Elsevier

Neural Networks

Volume 34, October 2012, Pages 65-71
Neural Networks

Analysis of convergence performance of neural networks ranking algorithm

https://doi.org/10.1016/j.neunet.2012.06.012Get rights and content

Abstract

The ranking problem is to learn a real-valued function which gives rise to a ranking over an instance space, which has gained much attention in machine learning in recent years. This article gives analysis of the convergence performance of neural networks ranking algorithm by means of the given samples and approximation property of neural networks. The upper bounds of convergence rate provided by our results can be considerably tight and independent of the dimension of input space when the target function satisfies some smooth condition. The obtained results imply that neural networks are able to adapt to ranking function in the instance space. Hence the obtained results are able to circumvent the curse of dimensionality on some smooth condition.

Introduction

The analysis of convergence performance of learning algorithm is an important and hot topic in machine learning research. To our knowledge, Vapnik and Chervonenkis (1971) first started to study the learning algorithm and established the analysis of convergence for classification algorithm from the statistical analysis. Since then, more different tools have been used to study the convergence performance of learning algorithms and have been applied to both classification (learning of binary-valued functions) and regression (learning of real-valued functions). In many learning algorithms, the goal is not simply classifying objects into one of a fixed number of classes; instead, a ranking of objects is desired. For example, in information retrieval problems, where one likes to retrieve documents from some databases that are ‘relevant’ to a given query or topic. In such problems, one needs a ranking of the documents so that relevant documents are ranked higher than irrelevant documents. Recently, the ranking problem has gained much attention in machine learning (see Agarwal and Niyogi, 2005, Agarwal and Niyogi, 2009, Clemencon et al., 2008, Cohen et al., 1999, Cortes et al., 2007, Cossock and Zhang, 2006, Cucker and Smale, 2001, Cucker and Smale, 2002).
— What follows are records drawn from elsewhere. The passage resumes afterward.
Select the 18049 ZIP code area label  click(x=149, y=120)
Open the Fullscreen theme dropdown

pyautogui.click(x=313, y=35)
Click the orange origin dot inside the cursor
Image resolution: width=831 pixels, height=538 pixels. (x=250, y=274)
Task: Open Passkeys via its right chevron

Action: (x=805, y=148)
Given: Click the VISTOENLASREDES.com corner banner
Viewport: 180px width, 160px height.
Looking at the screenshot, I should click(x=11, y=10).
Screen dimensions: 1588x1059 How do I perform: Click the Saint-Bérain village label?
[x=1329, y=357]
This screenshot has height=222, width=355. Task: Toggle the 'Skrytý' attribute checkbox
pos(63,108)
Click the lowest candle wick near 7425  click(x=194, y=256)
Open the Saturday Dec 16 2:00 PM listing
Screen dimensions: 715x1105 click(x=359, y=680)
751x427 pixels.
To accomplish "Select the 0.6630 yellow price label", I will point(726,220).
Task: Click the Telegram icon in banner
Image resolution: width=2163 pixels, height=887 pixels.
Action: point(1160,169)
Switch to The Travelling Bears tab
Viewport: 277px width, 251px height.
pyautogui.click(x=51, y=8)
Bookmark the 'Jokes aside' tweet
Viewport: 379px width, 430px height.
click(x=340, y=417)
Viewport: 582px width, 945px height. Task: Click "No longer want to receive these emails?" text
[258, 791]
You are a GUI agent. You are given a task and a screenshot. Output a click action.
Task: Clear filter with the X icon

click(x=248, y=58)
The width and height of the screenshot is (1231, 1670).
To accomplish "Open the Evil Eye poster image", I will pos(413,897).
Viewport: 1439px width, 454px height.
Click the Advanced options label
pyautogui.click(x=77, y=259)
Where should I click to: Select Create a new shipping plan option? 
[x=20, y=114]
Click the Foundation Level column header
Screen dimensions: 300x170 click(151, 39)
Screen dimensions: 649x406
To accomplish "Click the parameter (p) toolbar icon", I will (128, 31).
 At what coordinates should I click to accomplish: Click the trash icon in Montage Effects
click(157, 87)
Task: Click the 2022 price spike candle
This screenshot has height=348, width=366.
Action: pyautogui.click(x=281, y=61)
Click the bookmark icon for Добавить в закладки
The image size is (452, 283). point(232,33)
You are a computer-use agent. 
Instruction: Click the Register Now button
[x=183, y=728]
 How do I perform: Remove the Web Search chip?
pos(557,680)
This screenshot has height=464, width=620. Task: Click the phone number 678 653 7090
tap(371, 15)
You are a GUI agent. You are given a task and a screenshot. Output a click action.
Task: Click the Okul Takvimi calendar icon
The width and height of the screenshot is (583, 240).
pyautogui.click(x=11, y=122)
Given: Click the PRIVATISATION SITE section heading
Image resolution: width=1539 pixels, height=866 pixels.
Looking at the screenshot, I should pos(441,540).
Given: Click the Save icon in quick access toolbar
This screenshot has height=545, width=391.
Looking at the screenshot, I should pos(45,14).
For ranking problem, we learn a real-valued function which gives scores to instances; however, these scores themselves do not matter; instead, we are only interested in the relative ranking of instances which are given by these scores.

Now, the ranking has been successfully applied to all kinds of fields, such as social choice theory (Kenneth, 1970), statistics (Lehmann, 1975) and mathematical economics (Chiang & Wainwright, 2005). However, in 1999 Cohen et al. (1999) first began to study the ranking in machine learning. From then on, many researchers started to pay attention to it and study the interesting topic from machine learning view, for example, Crammer and Singer (2002) and Herbrich, Graepel, and Obermayer (2000) considered the related ranking but distinct problem of ordinal regression. Radlinski and Joachims (2005) developed an algorithmic framework for ranking in information retrieval applications. Both Agarwal and Niyogi (2005) and Freund, Iyer, Schapire, and Singer (2003) have considered the convergence properties of ranking algorithms for the special setting of bipartite ranking respectively. Clemencon et al. (2008) have given statistical convergence properties of ranking algorithms based on empirical and convex risk minimization by using the theory of U-statistics. Agarwal and Niyogi (2009) studied the convergence properties of ranking algorithms in a more general setting of the ranking problem that arise frequently in applications and convergence error via ranking algorithmic stability. Burges et al. (2005) have developed a neural network based on the algorithm of ranking problem. Although there have been several recent advances in developing algorithms for various settings of the ranking problem, the study of generalization properties of ranking algorithms has been largely limited to the special setting of bipartite ranking (see Agarwal & Niyogi, 2005, Freund et al., 2003). Similar to Agarwal and Niyogi (2009), we study the convergence property of ranking learning algorithms in a more general setting of the ranking problem that arises frequently in applications and practice. Our convergence rates are derived by using the approximation property of neural networks and covering number instead of the notion of algorithmic stability in reproducing kernel Hilbert space in Agarwal and Niyogi (2009).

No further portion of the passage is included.